▶ **TASK DETAILS**
Up to and including the line that contains "Given: Toggle the C1", reproduce every line exactly, beginning with the first line below.

'''

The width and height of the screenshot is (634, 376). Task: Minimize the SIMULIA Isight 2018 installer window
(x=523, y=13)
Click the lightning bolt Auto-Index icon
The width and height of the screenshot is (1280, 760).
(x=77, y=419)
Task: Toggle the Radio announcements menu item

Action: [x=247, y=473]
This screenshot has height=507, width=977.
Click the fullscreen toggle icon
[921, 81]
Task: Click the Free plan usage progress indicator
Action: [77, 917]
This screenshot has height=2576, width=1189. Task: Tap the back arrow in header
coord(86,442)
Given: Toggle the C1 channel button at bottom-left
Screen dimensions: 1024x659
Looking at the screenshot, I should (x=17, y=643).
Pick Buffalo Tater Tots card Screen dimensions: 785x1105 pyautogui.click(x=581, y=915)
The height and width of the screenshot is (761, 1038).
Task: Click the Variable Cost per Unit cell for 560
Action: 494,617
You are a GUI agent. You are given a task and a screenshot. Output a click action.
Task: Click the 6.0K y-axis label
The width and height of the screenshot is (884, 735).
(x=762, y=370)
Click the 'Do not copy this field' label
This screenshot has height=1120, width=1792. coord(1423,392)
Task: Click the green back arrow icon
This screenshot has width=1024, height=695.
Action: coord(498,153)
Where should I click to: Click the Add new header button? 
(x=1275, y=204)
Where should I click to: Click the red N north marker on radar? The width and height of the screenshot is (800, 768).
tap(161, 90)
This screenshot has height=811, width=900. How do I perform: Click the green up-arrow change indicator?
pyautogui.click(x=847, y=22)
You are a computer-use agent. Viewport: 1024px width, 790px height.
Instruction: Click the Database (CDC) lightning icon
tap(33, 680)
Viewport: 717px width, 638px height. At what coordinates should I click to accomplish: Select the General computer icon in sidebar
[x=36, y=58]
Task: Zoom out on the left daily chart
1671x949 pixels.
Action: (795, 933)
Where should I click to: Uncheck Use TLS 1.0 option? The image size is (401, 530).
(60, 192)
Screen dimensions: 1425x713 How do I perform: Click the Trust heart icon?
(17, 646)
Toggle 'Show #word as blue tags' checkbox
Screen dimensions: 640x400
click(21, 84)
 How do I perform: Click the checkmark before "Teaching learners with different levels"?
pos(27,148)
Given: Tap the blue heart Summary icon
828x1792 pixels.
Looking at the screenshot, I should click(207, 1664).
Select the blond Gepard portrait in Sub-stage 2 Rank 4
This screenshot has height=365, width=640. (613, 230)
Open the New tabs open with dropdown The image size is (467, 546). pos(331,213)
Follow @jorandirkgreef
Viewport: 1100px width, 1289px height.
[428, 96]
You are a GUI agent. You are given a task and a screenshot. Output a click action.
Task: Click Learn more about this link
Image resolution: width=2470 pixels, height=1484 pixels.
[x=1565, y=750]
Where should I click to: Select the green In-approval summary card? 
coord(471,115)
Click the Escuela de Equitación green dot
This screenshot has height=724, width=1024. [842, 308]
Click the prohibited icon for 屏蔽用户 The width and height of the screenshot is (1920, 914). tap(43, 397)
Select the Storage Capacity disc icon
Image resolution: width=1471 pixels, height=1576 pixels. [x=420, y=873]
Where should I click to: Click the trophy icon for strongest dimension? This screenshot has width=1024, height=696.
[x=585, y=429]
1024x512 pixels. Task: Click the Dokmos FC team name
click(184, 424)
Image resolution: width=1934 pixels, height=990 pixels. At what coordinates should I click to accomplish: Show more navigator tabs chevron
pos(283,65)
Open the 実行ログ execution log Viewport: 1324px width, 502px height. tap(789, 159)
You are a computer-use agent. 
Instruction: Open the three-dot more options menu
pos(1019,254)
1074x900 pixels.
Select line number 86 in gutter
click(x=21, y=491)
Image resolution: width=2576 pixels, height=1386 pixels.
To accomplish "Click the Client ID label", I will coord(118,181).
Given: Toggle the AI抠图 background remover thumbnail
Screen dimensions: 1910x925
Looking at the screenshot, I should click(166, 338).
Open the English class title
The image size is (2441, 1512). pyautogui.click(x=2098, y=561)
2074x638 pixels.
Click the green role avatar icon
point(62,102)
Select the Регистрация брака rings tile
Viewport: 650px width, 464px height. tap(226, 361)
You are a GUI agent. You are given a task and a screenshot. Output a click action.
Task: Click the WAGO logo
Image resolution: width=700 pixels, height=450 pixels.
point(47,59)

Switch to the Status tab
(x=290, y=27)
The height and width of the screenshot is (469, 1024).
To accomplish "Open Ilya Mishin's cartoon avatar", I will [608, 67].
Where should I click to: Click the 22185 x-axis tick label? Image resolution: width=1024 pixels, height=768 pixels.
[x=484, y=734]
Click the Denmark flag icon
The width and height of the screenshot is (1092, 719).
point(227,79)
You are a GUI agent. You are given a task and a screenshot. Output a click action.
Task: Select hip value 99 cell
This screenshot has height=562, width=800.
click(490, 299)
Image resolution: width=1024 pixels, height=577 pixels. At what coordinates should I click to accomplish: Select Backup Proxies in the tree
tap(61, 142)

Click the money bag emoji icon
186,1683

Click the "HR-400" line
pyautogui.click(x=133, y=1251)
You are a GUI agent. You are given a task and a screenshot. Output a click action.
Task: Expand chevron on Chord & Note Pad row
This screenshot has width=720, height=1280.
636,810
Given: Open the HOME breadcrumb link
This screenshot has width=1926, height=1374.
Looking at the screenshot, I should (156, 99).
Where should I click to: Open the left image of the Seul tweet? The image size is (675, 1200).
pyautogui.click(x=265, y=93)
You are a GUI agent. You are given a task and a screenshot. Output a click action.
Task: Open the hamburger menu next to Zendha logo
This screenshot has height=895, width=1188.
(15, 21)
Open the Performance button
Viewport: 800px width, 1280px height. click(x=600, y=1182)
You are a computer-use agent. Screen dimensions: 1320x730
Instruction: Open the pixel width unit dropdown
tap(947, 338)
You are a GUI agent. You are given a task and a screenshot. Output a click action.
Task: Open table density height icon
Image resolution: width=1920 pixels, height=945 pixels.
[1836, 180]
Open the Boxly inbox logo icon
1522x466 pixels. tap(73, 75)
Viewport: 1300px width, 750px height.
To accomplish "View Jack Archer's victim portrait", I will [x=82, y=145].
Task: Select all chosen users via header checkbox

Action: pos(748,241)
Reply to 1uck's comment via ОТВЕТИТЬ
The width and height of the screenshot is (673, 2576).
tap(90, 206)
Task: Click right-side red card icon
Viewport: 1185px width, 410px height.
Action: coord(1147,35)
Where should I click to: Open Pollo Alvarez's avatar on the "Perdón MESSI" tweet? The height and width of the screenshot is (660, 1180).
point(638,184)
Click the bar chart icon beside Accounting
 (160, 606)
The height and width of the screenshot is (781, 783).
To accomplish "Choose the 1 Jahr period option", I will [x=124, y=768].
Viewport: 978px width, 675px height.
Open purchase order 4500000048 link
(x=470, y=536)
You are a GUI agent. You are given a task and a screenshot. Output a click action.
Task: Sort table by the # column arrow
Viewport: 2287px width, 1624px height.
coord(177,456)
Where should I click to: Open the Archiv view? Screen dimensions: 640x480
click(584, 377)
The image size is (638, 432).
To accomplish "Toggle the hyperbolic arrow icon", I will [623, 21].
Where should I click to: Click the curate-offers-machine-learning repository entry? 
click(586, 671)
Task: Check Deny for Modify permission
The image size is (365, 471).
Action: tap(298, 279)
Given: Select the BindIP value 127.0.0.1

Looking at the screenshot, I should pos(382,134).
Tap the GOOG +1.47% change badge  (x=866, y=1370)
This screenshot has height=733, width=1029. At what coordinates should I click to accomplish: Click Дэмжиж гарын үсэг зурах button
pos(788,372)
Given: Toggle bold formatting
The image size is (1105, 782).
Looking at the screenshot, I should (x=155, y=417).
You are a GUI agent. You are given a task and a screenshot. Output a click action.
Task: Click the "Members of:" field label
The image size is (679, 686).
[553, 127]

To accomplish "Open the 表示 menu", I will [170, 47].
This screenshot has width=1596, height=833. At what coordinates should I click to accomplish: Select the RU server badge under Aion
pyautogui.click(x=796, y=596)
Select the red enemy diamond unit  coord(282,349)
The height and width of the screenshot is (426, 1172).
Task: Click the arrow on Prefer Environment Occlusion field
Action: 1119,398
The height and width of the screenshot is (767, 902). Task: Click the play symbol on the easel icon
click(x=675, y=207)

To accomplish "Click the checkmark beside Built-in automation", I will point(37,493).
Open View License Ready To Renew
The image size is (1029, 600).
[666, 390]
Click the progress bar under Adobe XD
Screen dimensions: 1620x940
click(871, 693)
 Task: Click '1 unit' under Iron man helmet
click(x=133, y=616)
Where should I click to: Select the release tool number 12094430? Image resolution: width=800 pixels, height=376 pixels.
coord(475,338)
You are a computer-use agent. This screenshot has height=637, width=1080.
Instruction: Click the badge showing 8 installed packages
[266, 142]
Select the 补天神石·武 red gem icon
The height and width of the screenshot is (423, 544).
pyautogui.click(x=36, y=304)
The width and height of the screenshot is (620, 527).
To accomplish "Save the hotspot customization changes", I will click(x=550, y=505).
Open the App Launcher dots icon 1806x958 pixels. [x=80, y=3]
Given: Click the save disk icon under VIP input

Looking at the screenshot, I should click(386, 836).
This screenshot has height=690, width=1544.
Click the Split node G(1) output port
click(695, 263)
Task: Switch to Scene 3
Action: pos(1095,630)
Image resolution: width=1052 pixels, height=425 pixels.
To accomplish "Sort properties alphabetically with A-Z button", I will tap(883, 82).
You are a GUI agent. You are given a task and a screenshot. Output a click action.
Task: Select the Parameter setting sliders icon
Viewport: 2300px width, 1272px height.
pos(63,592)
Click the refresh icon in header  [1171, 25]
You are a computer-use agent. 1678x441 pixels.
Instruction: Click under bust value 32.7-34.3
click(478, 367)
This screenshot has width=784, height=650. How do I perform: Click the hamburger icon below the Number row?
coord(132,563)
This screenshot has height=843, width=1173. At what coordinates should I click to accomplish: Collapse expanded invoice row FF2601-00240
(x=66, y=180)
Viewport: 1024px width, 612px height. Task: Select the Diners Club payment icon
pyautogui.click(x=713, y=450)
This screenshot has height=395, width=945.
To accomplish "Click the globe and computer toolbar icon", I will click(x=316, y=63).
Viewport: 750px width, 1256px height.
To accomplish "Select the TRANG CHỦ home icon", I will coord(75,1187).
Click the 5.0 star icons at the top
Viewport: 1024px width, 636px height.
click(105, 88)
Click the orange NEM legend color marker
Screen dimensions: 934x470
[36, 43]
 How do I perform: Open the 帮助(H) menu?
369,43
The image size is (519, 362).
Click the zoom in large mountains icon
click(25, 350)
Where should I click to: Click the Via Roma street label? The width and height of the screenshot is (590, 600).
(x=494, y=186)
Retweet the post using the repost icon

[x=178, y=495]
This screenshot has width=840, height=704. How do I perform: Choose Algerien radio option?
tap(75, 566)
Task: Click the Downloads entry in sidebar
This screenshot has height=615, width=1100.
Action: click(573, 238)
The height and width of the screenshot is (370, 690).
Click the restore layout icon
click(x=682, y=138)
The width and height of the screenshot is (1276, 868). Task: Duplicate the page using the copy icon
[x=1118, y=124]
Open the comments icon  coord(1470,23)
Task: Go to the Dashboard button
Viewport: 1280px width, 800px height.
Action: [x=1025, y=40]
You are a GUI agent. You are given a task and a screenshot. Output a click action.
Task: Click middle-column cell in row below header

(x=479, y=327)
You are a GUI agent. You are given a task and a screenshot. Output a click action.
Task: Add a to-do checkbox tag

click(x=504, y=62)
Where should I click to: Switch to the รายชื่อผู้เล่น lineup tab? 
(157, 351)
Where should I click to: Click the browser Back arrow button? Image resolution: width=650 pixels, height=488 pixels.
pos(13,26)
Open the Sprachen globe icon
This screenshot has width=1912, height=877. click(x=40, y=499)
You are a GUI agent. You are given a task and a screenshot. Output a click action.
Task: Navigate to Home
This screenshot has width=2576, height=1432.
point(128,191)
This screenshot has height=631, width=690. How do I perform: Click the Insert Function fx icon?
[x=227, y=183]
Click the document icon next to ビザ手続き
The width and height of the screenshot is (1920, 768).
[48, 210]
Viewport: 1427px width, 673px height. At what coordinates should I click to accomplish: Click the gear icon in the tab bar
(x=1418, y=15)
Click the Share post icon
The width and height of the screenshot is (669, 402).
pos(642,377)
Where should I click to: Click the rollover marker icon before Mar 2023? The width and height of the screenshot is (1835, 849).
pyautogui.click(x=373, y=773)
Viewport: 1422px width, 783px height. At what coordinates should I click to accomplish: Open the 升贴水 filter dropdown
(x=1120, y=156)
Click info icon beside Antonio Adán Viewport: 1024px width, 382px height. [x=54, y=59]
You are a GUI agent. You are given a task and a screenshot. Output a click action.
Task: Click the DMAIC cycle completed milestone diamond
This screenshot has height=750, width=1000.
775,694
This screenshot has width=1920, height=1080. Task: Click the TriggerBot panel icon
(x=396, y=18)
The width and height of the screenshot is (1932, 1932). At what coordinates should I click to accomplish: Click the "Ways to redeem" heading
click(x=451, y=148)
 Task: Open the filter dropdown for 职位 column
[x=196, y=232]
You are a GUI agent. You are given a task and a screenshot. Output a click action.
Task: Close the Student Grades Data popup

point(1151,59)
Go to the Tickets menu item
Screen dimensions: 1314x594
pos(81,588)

'''

▶ **YOUR SOLUTION**
The width and height of the screenshot is (634, 376). Task: Minimize the SIMULIA Isight 2018 installer window
(x=523, y=13)
Click the lightning bolt Auto-Index icon
The width and height of the screenshot is (1280, 760).
(x=77, y=419)
Task: Toggle the Radio announcements menu item

Action: [x=247, y=473]
This screenshot has height=507, width=977.
Click the fullscreen toggle icon
[921, 81]
Task: Click the Free plan usage progress indicator
Action: [77, 917]
This screenshot has height=2576, width=1189. Task: Tap the back arrow in header
coord(86,442)
Given: Toggle the C1 channel button at bottom-left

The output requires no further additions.